Given problem: Could you reproduce the records below word for word, leaving out the pictures?

>> START

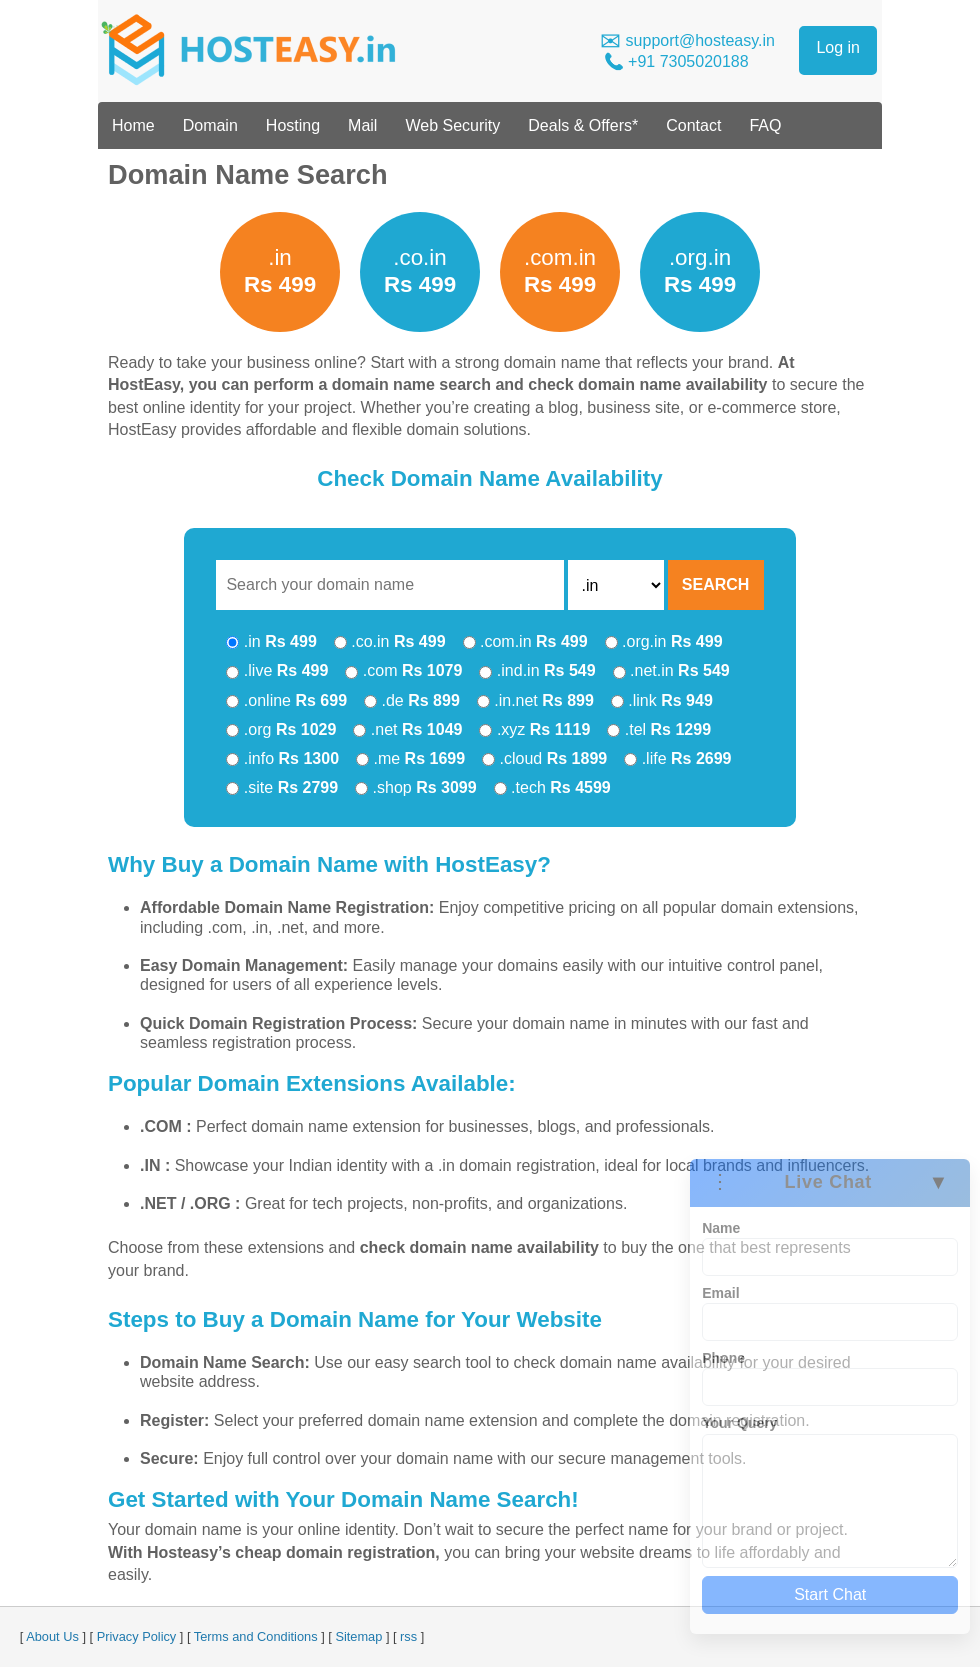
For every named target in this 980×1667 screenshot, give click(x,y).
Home (133, 125)
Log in (838, 47)
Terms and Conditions (256, 1636)
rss (408, 1636)
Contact (693, 125)
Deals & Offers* (583, 125)
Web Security (452, 125)
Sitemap (358, 1636)
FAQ (765, 125)
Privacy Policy (137, 1636)
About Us (52, 1636)
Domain (210, 125)
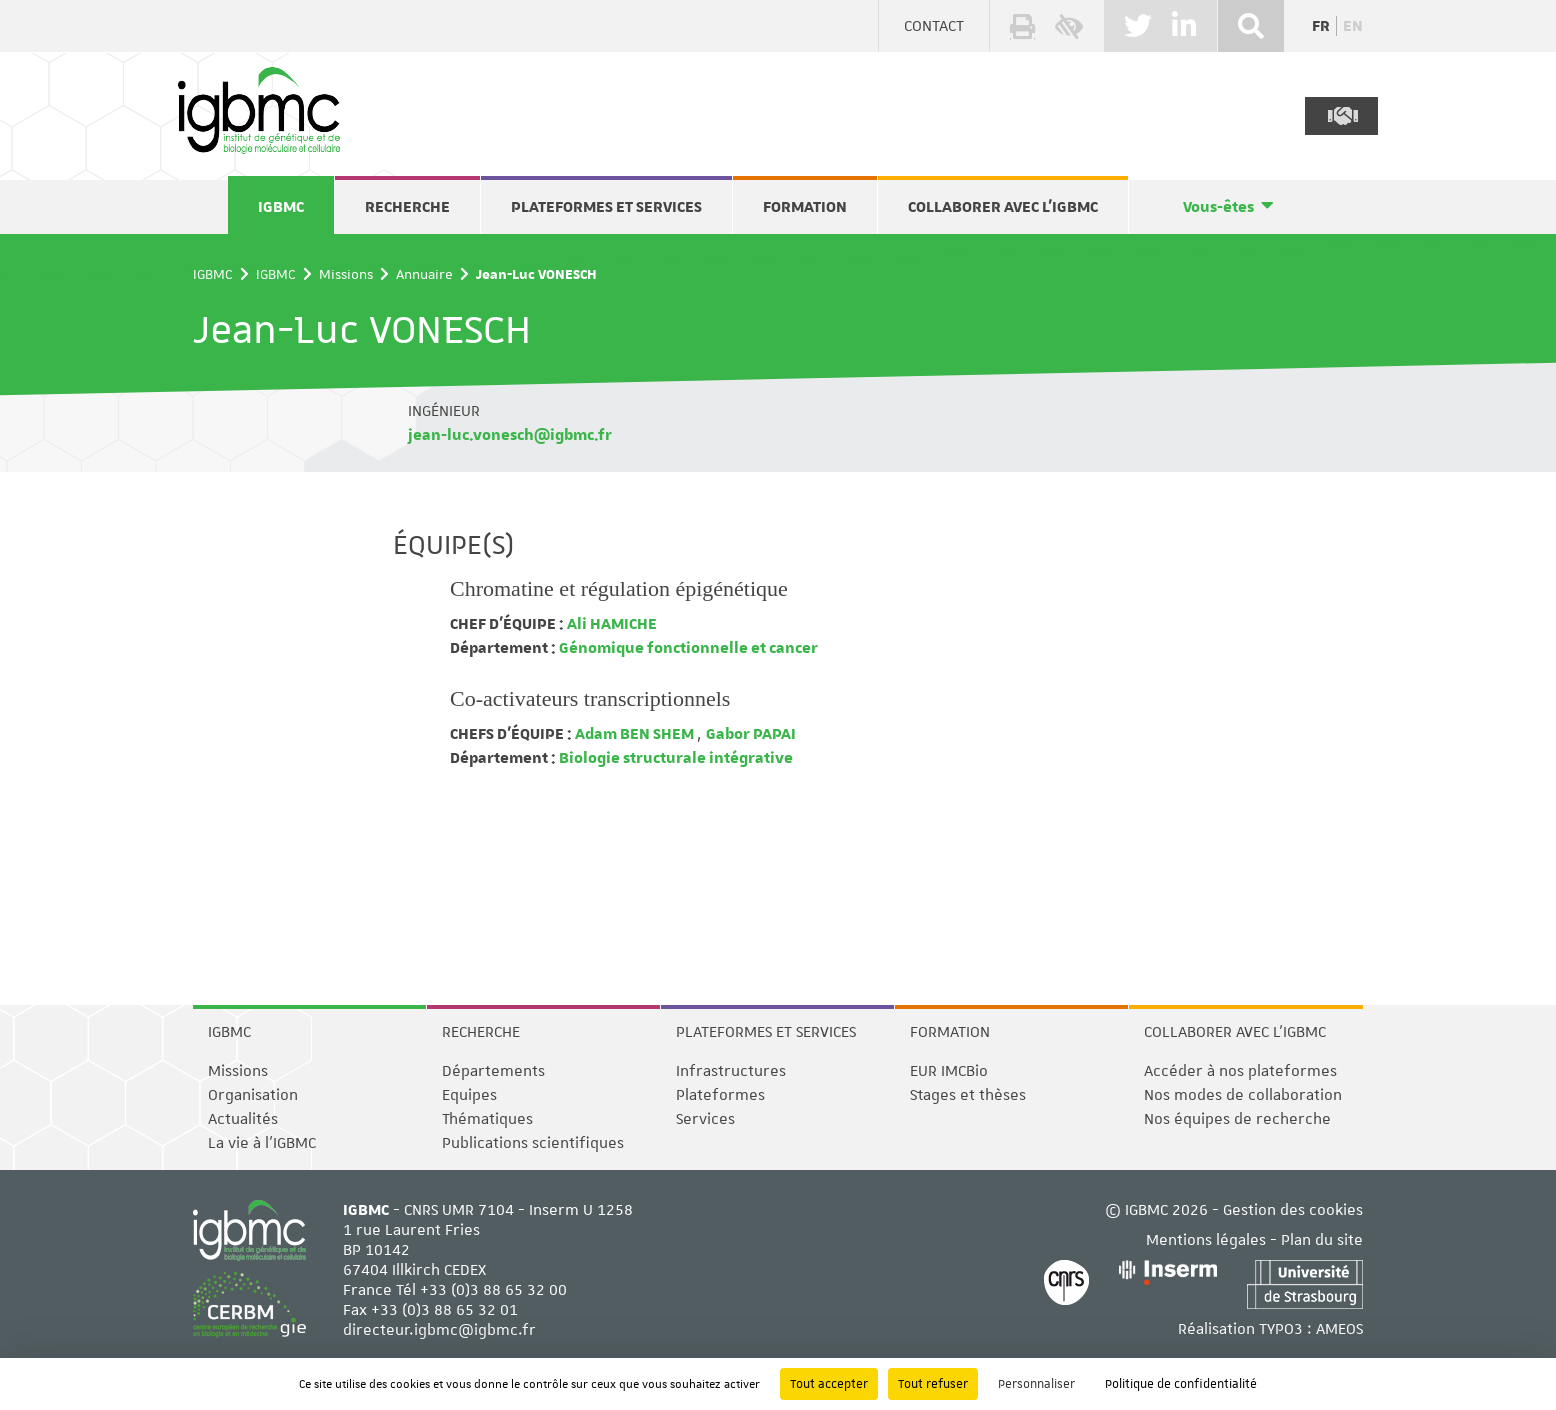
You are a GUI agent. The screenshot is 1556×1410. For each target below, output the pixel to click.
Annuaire (424, 274)
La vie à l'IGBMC (262, 1143)
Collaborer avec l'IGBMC (1003, 207)
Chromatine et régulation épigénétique (619, 588)
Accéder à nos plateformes (1240, 1071)
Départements (493, 1071)
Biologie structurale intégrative (674, 758)
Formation (805, 207)
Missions (346, 274)
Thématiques (487, 1119)
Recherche (407, 207)
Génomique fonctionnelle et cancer (687, 648)
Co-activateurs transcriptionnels (590, 698)
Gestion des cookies (1293, 1210)
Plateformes (720, 1095)
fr (1321, 26)
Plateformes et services (606, 207)
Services (705, 1119)
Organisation (253, 1095)
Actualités (243, 1119)
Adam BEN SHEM (634, 734)
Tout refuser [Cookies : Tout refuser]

>> END

Result:
For every named target in this 980×1667 screenshot, give click(x,y).
Home (133, 125)
Log in (838, 47)
Terms and Conditions (256, 1636)
rss (408, 1636)
Contact (693, 125)
Deals & Offers* (583, 125)
Web Security (452, 125)
Sitemap (358, 1636)
FAQ (765, 125)
Privacy Policy (137, 1636)
About Us (52, 1636)
Domain (210, 125)
You are a GUI agent. The screenshot is 1556×1410. For each target below, output the pixel to click.
Annuaire (424, 274)
La vie à l'IGBMC (262, 1143)
Collaborer avec l'IGBMC (1003, 207)
Chromatine et régulation épigénétique (619, 588)
Accéder à nos plateformes (1240, 1071)
Départements (493, 1071)
Biologie structurale intégrative (674, 758)
Formation (805, 207)
Missions (346, 274)
Thématiques (487, 1119)
Recherche (407, 207)
Génomique fonctionnelle et cancer (687, 648)
Co-activateurs transcriptionnels (590, 698)
Gestion des cookies (1293, 1210)
Plateformes (720, 1095)
fr (1321, 26)
Plateformes et services (606, 207)
Services (705, 1119)
Organisation (253, 1095)
Actualités (243, 1119)
Adam BEN SHEM (634, 734)
Tout refuser [Cookies : Tout refuser]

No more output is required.